→ Brief: Can you transcribe the passage on cooperative work, starting with "It does not" and going on through "really taken off."?

→ Excerpted text:
====
The text below is a research paper extract. You can find the download link for the full paper at the bottom of the page.
For many people, work is an overwhelmingly negative experience. Despite centuries of economic growth and productivity increases, the global north remains gripped in stagnation of long hours and often low economic rewards; for many people work is no longer an assurance of a stable livelihood. At the same time we continue to be dominated by working cultures which strip us of meaning and autonomy, emphasising subservient performance at all costs. The world of work remains fundamentally extractive, with time, wellbeing and financial security of large swathes of the population being sacrificed to line the pockets of an increasingly more concentrated group of wealthy capitalist elites.
It does not have to be this way. Alternative models for running organisations do exist, and can offer a route into a better, more fulfilling world of work. In particular, cooperative ownership and democratic governance by workers or other groups of affected stakeholders has long been presented as a necessary foundation for transforming the world of work. But, despite an apparent resurgence in interest, it seems that these models1 have not really taken off.
Orthodox economics puts forward one story as to why this is. In this story, worker or multi-stakeholder ownership brings with it a whole raft of problems which undermine cooperatives’ ability to be successful. These range from free riding to deliberation and influence costs and even tensions around investment decisions given competing individual preferences. In short, the more equal resource distributions and democratic governance which make cooperatives better places to work are also the ones which undermine their ability to succeed. A review of the literature has generated the following list of problems (framed as asymmetries with traditional organisations), which will be outlined in more detail in the essay itself:
- Perverse responses to price increases
- Horizon problems
- Portfolio problems
- Difficulty securing external investment
- Free-rider problems
- Principal-agent problems
- Transaction costs
- Bargaining costs
- Influence costs
- Excessive egalitarianism
This paper was initially intended to break down what these problems are and provide proposals grounded in economic theory for rectifying them. However, further research unearthed a different narrative. While data is far from extensive, there is evidence that under the right conditions they are not only capable of surviving but thriving. So where does this leave us? The answer is one inspired by the work of Elinor Ostrom. Like Ostrom and the puzzle of common-pool resource management,2 we are faced with an interesting set of circumstances: real world experience indicates plentiful resolutions to problems which by the account of orthodox economic theory should be very difficult indeed. What is missing is a more in depth analysis of how and why these resolutions are successful. Work exists analysing the impacts of policy environments3, but there is little focused on the characteristics of cooperatives themselves and much less that is backed by rigorous and evidence-driven analysis.
====
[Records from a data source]
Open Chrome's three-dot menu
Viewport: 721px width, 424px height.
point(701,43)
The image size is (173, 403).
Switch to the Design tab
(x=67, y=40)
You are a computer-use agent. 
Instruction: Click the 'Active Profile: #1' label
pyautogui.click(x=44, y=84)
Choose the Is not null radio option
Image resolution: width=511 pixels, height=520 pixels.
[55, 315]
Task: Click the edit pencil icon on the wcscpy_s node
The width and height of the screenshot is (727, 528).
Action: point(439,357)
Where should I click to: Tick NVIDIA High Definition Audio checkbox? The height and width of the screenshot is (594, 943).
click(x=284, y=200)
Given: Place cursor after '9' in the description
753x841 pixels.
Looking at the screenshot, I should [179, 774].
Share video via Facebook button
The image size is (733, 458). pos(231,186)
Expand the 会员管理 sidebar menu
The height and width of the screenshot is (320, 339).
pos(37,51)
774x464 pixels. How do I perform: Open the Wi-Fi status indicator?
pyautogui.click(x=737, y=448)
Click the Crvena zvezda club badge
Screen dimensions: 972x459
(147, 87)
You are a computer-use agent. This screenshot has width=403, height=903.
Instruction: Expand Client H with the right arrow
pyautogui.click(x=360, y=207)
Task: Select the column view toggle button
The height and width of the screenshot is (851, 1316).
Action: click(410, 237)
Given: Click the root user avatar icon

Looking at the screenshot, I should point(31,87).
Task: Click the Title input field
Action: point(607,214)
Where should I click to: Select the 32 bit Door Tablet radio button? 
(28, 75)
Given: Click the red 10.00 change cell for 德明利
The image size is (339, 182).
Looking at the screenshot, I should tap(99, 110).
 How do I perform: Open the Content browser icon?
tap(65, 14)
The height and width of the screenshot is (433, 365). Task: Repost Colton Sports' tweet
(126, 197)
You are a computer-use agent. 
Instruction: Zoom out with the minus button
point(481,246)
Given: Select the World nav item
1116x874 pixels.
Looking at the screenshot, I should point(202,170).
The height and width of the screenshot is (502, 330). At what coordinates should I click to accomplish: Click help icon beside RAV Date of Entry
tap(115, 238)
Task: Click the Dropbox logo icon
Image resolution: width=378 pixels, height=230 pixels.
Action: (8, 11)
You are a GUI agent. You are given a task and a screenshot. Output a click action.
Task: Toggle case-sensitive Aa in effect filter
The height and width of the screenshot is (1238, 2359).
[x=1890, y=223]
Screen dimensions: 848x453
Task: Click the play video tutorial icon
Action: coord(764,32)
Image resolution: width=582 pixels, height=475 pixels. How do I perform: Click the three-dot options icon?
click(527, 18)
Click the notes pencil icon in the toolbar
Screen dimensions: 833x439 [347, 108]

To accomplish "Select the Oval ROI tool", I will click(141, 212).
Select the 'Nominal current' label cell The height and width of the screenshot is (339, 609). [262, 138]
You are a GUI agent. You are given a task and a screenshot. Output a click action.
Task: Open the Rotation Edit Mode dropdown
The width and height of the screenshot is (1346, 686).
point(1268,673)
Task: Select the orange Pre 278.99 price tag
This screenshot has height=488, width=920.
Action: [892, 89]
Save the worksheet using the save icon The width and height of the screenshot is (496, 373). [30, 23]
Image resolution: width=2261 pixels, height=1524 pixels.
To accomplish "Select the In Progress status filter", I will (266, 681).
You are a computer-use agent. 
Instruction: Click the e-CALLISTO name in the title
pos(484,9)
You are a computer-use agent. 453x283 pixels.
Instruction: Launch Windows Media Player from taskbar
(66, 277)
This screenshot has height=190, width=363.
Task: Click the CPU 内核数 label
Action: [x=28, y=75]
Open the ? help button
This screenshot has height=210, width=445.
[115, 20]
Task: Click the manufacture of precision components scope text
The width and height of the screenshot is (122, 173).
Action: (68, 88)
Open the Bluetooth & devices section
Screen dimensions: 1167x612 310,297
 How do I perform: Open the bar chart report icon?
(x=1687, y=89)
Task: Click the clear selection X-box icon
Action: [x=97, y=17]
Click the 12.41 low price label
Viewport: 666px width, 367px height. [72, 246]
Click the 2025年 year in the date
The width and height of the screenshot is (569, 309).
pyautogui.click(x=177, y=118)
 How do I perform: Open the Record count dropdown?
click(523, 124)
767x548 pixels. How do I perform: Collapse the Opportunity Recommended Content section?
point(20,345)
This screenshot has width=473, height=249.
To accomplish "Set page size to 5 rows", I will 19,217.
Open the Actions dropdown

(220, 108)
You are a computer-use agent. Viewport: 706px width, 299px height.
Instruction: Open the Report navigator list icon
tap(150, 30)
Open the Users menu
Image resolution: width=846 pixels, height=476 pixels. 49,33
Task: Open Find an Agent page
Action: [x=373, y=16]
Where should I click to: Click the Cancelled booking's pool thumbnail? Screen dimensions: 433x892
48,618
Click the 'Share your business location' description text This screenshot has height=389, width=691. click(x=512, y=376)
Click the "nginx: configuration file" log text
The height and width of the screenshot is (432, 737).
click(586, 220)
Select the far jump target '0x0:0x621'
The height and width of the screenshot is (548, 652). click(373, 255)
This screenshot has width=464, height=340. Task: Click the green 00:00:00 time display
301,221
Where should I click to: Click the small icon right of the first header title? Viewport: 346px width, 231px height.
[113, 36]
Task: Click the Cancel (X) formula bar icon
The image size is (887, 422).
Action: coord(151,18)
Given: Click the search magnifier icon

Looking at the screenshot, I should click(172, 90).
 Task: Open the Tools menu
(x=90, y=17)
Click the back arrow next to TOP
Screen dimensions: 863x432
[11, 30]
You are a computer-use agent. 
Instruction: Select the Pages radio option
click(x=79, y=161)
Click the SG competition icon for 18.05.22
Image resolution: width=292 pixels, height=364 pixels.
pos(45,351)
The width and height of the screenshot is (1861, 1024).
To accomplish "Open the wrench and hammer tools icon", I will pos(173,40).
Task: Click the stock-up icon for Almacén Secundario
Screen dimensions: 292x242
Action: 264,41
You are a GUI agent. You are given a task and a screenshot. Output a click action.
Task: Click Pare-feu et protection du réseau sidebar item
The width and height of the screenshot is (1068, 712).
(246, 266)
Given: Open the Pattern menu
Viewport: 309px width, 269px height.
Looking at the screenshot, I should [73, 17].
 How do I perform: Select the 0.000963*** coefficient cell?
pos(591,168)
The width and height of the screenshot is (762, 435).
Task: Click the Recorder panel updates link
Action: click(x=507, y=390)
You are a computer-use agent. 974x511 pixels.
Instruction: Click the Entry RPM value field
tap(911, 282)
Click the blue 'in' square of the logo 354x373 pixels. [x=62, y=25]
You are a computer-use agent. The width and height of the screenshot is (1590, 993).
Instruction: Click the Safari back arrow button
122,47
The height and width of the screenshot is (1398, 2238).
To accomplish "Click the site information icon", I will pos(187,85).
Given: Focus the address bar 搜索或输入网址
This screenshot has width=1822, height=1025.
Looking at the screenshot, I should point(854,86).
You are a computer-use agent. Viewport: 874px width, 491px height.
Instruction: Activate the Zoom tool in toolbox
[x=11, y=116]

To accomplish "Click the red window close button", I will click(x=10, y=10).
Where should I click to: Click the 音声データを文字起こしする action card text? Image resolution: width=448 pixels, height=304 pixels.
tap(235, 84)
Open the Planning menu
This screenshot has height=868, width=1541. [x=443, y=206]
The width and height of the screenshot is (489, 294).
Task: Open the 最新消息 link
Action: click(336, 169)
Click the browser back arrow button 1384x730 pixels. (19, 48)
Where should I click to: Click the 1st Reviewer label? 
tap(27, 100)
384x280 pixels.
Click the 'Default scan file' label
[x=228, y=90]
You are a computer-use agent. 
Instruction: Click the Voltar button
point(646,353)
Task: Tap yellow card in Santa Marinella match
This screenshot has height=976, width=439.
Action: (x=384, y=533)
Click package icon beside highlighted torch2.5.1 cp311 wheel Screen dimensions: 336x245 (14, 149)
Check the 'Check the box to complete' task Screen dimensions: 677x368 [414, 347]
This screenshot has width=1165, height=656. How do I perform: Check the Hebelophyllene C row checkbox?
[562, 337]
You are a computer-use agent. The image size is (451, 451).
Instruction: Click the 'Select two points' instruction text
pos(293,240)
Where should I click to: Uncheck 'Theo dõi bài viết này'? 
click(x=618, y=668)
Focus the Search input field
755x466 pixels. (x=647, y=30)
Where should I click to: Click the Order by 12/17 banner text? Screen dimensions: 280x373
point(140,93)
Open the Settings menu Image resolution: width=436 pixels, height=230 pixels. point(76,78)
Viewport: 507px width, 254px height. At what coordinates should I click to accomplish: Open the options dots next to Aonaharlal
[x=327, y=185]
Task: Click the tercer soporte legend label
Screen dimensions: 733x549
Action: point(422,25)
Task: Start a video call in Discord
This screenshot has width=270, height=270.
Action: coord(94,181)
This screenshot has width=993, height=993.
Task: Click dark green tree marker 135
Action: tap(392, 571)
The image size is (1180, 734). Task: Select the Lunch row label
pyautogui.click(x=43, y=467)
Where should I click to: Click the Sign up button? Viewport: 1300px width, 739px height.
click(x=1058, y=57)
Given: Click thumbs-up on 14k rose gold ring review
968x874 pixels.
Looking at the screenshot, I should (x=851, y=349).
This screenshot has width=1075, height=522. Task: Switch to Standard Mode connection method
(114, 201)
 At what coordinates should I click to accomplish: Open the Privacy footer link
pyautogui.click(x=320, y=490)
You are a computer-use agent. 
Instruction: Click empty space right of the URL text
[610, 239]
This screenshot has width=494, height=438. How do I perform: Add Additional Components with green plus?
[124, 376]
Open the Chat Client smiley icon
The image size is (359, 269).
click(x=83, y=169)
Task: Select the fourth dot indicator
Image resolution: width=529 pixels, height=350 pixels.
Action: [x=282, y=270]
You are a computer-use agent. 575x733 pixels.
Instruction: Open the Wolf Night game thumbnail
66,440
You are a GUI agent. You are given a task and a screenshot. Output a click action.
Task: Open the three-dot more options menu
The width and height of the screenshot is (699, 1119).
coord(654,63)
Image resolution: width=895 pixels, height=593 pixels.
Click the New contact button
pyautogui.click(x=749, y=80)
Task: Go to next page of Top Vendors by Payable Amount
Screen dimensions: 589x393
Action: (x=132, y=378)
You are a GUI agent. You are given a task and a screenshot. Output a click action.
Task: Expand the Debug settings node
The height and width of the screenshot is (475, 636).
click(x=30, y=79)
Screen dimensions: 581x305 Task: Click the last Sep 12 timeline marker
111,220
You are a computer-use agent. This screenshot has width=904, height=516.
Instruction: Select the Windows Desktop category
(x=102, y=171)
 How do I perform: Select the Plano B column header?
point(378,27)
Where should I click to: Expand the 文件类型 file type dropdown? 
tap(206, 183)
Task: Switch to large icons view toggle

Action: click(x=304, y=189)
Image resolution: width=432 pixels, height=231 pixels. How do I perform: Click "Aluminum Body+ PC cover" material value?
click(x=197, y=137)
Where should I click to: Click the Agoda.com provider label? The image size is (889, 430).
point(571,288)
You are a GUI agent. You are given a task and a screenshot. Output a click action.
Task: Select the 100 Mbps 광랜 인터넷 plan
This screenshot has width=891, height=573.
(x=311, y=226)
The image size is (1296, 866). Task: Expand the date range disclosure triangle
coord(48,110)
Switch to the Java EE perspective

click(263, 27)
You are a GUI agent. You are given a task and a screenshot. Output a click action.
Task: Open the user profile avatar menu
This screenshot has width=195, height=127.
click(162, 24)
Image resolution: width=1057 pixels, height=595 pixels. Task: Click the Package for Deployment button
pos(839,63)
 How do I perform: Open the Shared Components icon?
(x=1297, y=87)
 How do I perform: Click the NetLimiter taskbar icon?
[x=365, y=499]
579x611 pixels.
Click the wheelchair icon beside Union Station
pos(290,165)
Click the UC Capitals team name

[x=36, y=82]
====
→ Response for this exercise:
It does not have to be this way. Alternative models for running organisations do exist, and can offer a route into a better, more fulfilling world of work. In particular, cooperative ownership and democratic governance by workers or other groups of affected stakeholders has long been presented as a necessary foundation for transforming the world of work. But, despite an apparent resurgence in interest, it seems that these models1 have not really taken off.